WATERBURY, Conn. (WTNH) — Sept. 12 is National Women’s Police Day — a day set aside across the country to salute the work done by women in law enforcement and to stress the importance of hiring more females to become members of local and state police departments.
News 8 spoke with female veteran officers in the Waterbury Police Department.
“I think that sometimes female role models are lacking for some kids, especially in the inner city,” said Sgt. Kim Binette, who’s been with the Waterbury PD for 14 years.
The day also salutes the importance of women in police departments across the country.
“There’s an empathetic side to women and a lot of women that are in distress would rather speak to another woman,” Sgt. Binette said.
They say the day is significant for the message it sends to society and to girls.
“Women are accepted and moving up but there are challenges,” said Sgt. Binette. “You still have to show that you can do the job they [men] can do.”
“My mom always made me believe that I can get anything that I wanted as long as I worked really hard,” said Sgt. Nadine Amatruda, a 15-year veteran of the force, who has worn many hats in her long career.
“I became an acting detective in the sex crimes unit where I also became a member of the Human Trafficking Task Force with Homeland Security representing the Waterbury Police Department,” she said.
They realize there are many factors that may prevent women from embarking on a career in this line of work. They cite the risk, danger and child care concerns with sometimes long shifts, but they say wearing the badge gives them a sense of pride and accomplishment.
Currently, about 8.5% of Waterbury’s officers are female. The national goal is 10% per department. A spokesman told News 8 they are aggressively trying to find more female officers at recruiting events, state fairs, and community activities.
“It’s a continuous effort,” said Sgt. Robert Davis. “The Waterbury Police Department is extremely dedicated to hiring women.”
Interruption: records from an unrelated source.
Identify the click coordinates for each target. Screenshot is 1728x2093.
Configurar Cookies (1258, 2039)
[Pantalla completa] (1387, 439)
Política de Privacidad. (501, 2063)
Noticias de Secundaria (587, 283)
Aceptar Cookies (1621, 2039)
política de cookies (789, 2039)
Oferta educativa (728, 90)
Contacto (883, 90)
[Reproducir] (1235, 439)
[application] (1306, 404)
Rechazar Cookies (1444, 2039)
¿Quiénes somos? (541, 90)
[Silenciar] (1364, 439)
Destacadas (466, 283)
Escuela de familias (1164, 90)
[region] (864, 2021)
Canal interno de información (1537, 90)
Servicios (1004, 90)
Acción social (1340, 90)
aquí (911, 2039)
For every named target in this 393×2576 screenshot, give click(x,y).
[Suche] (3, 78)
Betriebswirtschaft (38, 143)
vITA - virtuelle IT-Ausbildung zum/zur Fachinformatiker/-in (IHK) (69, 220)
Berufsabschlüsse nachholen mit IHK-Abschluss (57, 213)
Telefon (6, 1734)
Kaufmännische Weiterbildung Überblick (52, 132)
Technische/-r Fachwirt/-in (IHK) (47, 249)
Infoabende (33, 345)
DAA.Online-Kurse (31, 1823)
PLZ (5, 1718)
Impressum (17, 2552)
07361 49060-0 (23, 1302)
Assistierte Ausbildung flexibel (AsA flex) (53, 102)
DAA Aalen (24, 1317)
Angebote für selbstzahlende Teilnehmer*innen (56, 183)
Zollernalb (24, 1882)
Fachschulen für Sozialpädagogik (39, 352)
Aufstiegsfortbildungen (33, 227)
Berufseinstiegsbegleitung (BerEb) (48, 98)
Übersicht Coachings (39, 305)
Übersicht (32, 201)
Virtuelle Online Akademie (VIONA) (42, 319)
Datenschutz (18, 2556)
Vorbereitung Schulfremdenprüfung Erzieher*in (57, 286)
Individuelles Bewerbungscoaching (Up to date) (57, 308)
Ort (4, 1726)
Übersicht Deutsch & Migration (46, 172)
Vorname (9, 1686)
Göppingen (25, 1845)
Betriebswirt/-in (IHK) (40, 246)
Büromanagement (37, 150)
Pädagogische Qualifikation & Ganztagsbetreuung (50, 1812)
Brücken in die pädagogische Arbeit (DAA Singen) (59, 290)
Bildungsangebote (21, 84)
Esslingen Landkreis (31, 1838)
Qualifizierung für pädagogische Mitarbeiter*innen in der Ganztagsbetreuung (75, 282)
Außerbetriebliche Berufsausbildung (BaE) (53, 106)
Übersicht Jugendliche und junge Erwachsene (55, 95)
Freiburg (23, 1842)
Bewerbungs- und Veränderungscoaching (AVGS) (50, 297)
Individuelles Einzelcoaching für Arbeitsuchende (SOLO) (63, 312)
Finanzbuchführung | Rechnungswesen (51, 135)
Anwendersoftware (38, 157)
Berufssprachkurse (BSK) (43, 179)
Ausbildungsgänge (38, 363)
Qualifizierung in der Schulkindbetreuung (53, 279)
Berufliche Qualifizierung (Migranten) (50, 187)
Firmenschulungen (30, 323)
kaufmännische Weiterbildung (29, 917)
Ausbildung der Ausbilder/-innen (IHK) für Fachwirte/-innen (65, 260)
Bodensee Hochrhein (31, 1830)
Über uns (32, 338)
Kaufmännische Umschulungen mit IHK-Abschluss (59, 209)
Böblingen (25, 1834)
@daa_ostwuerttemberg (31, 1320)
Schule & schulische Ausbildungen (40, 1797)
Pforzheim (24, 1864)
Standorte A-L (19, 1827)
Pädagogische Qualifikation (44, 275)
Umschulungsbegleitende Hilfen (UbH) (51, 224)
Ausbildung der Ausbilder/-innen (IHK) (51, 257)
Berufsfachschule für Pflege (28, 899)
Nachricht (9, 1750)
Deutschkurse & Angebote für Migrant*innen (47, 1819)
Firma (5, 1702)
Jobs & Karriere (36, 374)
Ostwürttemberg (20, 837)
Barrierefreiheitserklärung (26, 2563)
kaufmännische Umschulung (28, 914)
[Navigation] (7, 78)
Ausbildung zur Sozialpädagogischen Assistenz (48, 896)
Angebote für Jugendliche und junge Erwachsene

There’s also an effort by Connecticut State Police. The CSP’s last class of new troopers included 100 new troopers — 76 are men, 24 are women.
These female veterans with the Waterbury PD say they work hard to earn the trust of the community they serve and protect — that includes girls who they know are watching them.
“I think it’s very important that younger females and males can see females in stronger professions doing jobs that are demanding that entail different skill sets,” Sgt. Binette said.